Я не мог не остановиться. Уж очень любопытны здесь были виды спорта. По словам Ника, некоторые из них были позаимствованы у малых народностей, населяющих СССР. Вот, например, сооружение, которое я сравнил бы с огромным барабаном в три метра в диаметре и в метр высотою. На этом барабане стоит молодая девушка в спортивном костюме и подпрыгивает. Барабан пружинит, — вероятно на нем натянута кожа или толстая резина, — и девушка взлетает все выше и выше. Окружающие поощряют ее возгласами одобрения. Игра состоит в том чтобы, подпрыгнув, опуститься на ноги и не упасть, вновь подпрыгнуть и вновь опуститься. Поразительно! Эта девушка кажется невесомой. Она подпрыгивает все выше и выше — на метр, два, три, четыре, пять, шесть! — и ловко становится на ноги для нового прыжка. Но вот прыжки становятся ниже и ниже, и девушка сходит с барабана под аплодисменты. Вслед за нею на барабан взлезает мужчина средних лет и под одобрительно насмешливые возгласы начинает подпрыгивать. Второй, третий прыжок, — и он летит вверх ногами, падает на спину и начинает взлетать кверху то боком, то головой в самом беспомощном положении. Смех и крики.
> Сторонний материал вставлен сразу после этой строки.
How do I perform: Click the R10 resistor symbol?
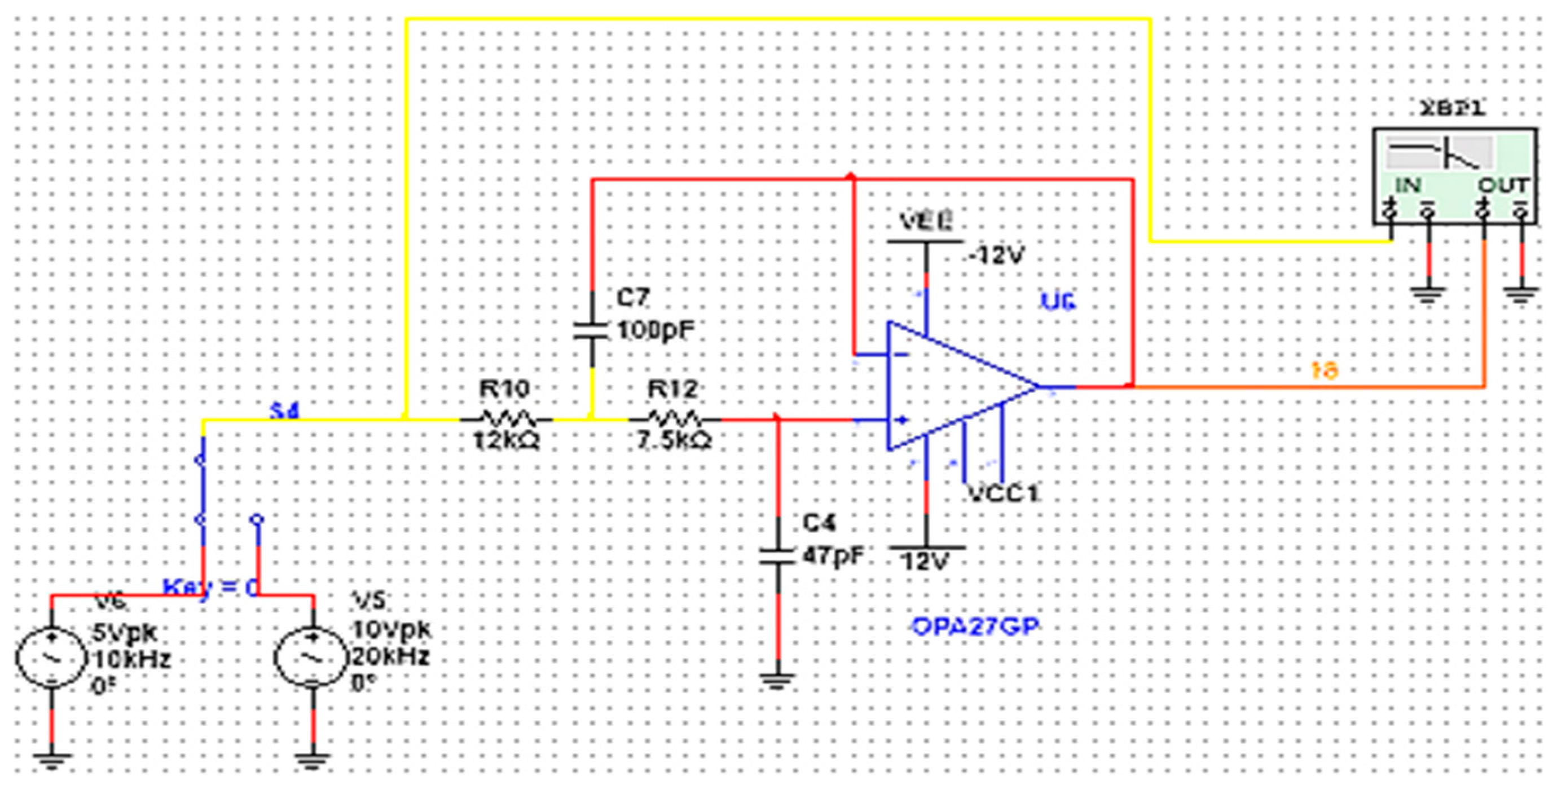(505, 418)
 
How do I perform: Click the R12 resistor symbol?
(674, 418)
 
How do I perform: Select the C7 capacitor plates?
(591, 330)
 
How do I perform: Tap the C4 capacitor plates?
(777, 557)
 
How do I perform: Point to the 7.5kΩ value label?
(674, 441)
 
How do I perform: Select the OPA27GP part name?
(974, 627)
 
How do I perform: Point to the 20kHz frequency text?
(390, 656)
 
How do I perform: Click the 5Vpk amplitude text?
(125, 633)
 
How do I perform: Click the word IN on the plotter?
(1408, 186)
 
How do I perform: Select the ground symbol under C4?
(777, 682)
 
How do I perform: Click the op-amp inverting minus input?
(900, 355)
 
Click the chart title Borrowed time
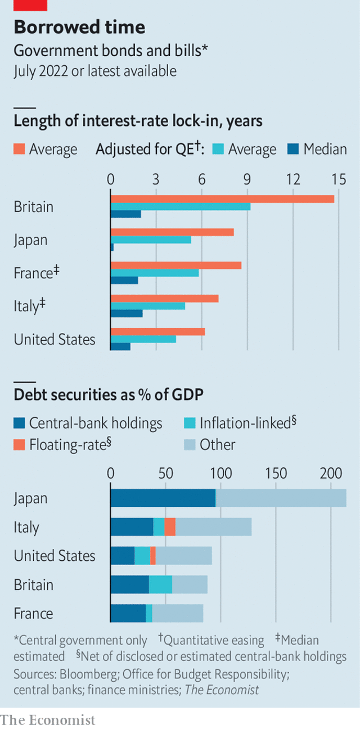(x=79, y=27)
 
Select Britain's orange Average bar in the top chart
(x=222, y=199)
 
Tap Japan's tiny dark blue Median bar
(x=112, y=247)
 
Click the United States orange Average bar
(x=158, y=332)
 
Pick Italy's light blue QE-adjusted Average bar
(x=148, y=306)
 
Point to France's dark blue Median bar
(x=124, y=280)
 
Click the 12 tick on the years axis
(x=293, y=179)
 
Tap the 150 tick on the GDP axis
(x=276, y=473)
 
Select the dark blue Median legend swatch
(x=292, y=149)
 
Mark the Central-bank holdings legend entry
(x=88, y=423)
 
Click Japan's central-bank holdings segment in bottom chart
(x=163, y=498)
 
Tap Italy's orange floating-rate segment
(x=170, y=527)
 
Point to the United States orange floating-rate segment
(x=153, y=556)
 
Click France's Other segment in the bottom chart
(x=178, y=614)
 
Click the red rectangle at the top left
(x=30, y=6)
Неудачник сползает с барабана, безнадежно махнув рукой.

Всемирный следопыт, 1930 № 04 i_020.png
Девушка взлетает все выше и выше.

А дальше перелетают — вернее перепрыгивают — через площадь люди с привязными небольшими воздушными шарами, которые уравновешивают вес их тела. Человек «ничего не весит» и при малейшем прыжке отделяется от земли. Помнится, такой спорт был изобретен в Америке. Но какая ловкость и точность у этих летучих людей! А вот нечто совершенно невиданное. У спортсменов на подошвах прикреплены вероятно пружины, потому что эти спортсмены прыгают так, как впору прыгать только блохе. Этот спорт требует большей ловкости и грозит большим риском, чем прыжки на барабане. Но прыгуны очевидно хорошо тренированы и ловко перепрыгивают через киоски и даже через небольшие деревья.